Provided text:
Sandia LabNews

Inaugural technologist award from American Vacuum Society

Catherine Sobczak
TECHNOLOGIST CATHERINE SOBCZAK prepares a silicon wafer to load into a sputtering system. Catherine has been honored with the inaugural Thin Film Distinguished Technologist Award from the American Vacuum Society. (Photo by Randy Montoya)

The American Vacuum Society has honored Sandia technologist Catherine Sobczak with its inaugural Thin Film Division Distinguished Technologist Award for providing exceptional technical support of thin film research and development.

Catherine will be formally recognized next fall by the society’s Thin Film Division at the society’s 63rd International Symposium & Exhibition in Nashville, Tennessee.

“It’s an honor to receive this award. The people who nominated me are high-level folks in the vacuum technology field. It’s nice to be recognized for all your years of service doing this,” Catherine says.

The award cites her contributions over the course of her career, both at Sandia and earlier at the Phillips Research Site at the Air Force Research Laboratory at Kirtland Air Force Base. She works with thin films, a form of coating used in everything from eyeglasses to microchips.

Given task A: Copy out the entries word for word, starting at the line that contains "The width and height of the screenshot is (994, 558)." and ending at the line that contains "point(254,55)".
The article above has no connection to the entries that follow it.

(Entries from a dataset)
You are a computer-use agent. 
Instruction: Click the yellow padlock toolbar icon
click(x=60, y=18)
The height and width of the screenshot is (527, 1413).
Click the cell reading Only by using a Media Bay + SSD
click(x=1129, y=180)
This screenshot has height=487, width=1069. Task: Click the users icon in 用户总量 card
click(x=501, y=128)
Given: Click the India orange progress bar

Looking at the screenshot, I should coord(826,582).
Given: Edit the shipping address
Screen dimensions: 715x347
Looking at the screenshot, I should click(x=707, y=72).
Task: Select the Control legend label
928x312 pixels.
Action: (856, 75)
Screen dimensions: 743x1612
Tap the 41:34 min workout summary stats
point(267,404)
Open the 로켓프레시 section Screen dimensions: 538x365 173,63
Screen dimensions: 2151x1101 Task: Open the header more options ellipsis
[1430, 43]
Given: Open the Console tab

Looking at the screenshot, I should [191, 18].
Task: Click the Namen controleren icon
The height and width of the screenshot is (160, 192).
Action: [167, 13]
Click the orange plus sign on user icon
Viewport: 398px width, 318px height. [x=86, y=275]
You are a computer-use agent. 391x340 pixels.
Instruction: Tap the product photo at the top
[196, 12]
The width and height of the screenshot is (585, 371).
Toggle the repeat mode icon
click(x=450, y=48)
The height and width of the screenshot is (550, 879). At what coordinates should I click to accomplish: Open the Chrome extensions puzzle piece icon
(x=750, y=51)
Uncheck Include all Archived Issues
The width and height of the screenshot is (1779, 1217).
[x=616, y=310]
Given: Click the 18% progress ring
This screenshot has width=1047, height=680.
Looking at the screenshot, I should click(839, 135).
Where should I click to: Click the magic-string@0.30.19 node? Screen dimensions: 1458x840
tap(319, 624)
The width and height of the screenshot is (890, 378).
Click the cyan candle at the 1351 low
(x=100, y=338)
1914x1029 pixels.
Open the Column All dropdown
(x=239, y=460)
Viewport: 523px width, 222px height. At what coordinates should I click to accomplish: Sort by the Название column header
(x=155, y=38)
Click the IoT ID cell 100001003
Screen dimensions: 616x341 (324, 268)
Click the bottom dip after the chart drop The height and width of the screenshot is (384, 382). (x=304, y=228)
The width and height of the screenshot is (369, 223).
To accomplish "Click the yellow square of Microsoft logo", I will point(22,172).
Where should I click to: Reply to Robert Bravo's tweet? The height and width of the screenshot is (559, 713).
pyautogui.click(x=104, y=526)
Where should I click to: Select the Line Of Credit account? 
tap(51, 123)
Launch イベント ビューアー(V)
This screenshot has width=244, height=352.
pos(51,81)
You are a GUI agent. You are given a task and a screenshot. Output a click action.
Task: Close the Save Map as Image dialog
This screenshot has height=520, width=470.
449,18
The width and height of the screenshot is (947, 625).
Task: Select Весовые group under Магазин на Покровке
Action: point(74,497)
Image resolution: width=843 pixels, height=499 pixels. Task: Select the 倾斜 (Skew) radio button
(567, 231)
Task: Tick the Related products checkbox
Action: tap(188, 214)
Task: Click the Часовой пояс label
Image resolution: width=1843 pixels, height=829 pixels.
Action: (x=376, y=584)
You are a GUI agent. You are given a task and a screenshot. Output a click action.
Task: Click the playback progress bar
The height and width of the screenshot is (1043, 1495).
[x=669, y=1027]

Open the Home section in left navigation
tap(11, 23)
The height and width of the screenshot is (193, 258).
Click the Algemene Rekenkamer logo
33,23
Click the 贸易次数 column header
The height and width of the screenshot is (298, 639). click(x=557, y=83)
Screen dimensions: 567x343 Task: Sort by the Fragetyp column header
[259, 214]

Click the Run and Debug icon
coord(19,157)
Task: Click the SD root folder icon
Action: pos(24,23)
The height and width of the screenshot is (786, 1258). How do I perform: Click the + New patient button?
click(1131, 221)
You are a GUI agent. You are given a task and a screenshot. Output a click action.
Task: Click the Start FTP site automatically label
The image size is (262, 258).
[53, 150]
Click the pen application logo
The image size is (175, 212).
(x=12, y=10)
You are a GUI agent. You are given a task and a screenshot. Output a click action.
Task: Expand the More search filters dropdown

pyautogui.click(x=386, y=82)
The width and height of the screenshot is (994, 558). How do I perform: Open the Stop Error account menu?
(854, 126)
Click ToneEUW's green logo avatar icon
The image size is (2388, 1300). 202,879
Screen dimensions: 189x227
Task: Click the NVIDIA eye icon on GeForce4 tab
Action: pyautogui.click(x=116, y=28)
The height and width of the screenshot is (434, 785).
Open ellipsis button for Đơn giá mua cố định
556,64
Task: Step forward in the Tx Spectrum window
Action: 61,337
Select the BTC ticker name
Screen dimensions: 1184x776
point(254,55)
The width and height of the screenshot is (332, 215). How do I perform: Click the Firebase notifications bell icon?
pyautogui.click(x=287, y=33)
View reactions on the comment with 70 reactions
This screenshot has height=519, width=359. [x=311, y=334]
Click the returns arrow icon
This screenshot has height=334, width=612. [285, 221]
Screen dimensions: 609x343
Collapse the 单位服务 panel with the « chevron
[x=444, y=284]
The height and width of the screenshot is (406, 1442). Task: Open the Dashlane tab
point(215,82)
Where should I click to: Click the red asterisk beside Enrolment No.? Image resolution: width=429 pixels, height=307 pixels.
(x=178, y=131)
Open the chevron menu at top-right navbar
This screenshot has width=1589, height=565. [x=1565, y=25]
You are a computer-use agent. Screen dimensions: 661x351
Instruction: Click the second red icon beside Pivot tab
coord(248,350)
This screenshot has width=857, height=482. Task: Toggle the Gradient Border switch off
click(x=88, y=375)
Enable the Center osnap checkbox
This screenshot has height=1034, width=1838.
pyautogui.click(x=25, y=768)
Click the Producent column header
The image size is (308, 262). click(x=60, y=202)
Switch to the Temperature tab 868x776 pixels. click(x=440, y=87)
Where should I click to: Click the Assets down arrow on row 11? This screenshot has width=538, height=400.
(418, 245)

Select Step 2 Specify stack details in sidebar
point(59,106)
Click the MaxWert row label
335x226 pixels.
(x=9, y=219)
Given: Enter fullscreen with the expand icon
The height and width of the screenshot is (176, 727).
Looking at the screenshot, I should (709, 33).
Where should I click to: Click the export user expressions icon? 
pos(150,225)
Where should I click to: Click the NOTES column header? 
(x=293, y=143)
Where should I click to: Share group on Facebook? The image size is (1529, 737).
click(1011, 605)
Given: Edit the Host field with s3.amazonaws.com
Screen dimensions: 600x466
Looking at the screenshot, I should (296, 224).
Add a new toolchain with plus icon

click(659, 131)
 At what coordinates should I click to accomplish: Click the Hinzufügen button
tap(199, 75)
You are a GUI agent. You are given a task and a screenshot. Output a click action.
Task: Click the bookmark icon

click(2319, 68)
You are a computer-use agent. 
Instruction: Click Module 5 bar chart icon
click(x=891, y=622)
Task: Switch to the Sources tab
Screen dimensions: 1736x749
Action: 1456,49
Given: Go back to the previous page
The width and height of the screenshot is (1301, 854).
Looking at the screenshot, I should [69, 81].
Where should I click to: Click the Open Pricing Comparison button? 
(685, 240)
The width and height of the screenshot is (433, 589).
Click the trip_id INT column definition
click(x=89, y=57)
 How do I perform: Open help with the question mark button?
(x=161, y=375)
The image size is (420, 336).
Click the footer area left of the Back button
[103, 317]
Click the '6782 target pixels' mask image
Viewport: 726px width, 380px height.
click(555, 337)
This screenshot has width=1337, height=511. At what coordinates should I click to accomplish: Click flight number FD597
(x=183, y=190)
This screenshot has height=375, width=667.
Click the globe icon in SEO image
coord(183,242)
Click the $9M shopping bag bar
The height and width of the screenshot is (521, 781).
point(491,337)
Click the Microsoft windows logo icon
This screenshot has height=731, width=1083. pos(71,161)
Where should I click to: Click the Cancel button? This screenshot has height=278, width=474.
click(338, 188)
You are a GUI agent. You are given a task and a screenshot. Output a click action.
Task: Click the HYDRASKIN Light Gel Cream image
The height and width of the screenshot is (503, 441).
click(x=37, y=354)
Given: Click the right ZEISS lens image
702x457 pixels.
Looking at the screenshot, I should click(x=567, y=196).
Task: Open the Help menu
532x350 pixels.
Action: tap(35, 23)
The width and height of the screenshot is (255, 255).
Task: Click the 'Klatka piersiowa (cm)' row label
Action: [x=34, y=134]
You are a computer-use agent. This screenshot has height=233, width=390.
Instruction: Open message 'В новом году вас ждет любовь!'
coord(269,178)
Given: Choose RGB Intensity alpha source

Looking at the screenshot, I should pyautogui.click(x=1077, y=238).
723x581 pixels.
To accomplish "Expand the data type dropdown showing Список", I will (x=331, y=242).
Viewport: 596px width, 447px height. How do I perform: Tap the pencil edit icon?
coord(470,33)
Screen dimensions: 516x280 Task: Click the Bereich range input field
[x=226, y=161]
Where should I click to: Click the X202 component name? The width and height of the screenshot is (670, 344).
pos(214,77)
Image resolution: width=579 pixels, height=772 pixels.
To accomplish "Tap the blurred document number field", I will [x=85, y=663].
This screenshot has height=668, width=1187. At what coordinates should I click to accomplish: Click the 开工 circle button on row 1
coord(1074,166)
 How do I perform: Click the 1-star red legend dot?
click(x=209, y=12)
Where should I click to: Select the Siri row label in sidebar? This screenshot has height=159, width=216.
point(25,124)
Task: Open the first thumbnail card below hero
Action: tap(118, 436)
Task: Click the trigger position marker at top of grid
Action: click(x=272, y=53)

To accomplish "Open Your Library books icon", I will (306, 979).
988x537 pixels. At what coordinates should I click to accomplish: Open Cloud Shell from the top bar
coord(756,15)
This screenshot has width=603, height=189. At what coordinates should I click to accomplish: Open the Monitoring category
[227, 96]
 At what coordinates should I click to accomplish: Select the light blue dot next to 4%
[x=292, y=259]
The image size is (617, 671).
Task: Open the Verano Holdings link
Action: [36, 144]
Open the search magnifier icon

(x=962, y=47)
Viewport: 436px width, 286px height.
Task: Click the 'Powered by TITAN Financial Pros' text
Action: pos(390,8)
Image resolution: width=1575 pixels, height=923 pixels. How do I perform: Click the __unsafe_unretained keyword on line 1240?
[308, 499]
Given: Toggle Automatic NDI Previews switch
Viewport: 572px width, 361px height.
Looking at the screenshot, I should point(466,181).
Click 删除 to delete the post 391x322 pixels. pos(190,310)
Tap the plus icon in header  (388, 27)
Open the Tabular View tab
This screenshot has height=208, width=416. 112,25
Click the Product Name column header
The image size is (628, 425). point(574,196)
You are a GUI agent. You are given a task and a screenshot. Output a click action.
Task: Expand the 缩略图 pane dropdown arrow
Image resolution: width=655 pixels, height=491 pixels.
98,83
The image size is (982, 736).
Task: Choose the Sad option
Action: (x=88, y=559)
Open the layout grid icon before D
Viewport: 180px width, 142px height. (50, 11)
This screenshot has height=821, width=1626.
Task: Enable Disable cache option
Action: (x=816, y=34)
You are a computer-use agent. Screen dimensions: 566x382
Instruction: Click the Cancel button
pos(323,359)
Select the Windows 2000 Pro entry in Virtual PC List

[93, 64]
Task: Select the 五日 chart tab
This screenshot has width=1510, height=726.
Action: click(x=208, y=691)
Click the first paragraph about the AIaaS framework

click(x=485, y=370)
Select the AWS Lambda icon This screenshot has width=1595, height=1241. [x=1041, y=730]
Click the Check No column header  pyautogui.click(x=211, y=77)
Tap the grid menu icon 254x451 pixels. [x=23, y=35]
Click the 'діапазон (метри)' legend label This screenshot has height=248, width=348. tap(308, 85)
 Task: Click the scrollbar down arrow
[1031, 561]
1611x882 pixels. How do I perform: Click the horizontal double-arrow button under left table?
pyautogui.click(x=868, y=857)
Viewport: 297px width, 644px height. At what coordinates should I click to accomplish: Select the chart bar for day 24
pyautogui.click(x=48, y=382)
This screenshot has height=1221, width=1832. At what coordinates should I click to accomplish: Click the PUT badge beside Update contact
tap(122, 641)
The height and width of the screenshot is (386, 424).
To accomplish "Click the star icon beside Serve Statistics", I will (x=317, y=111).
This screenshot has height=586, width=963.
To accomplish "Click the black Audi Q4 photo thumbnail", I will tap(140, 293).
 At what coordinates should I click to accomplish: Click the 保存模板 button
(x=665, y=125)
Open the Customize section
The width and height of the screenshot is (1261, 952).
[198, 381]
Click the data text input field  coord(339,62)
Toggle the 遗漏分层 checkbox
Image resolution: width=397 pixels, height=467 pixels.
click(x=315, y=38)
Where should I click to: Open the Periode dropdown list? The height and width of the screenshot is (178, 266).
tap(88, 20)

Given task B: Write out each sentence of Catherine's quotation in the Sandia LabNews article as a separate list item.

Final answer A:
The width and height of the screenshot is (994, 558). How do I perform: Open the Stop Error account menu?
(854, 126)
Click ToneEUW's green logo avatar icon
The image size is (2388, 1300). 202,879
Screen dimensions: 189x227
Task: Click the NVIDIA eye icon on GeForce4 tab
Action: pyautogui.click(x=116, y=28)
The height and width of the screenshot is (434, 785).
Open ellipsis button for Đơn giá mua cố định
556,64
Task: Step forward in the Tx Spectrum window
Action: 61,337
Select the BTC ticker name
Screen dimensions: 1184x776
point(254,55)

Final answer B:
- It's an honor to receive this award.
- The people who nominated me are high-level folks in the vacuum technology field.
- It's nice to be recognized for all your years of service doing this.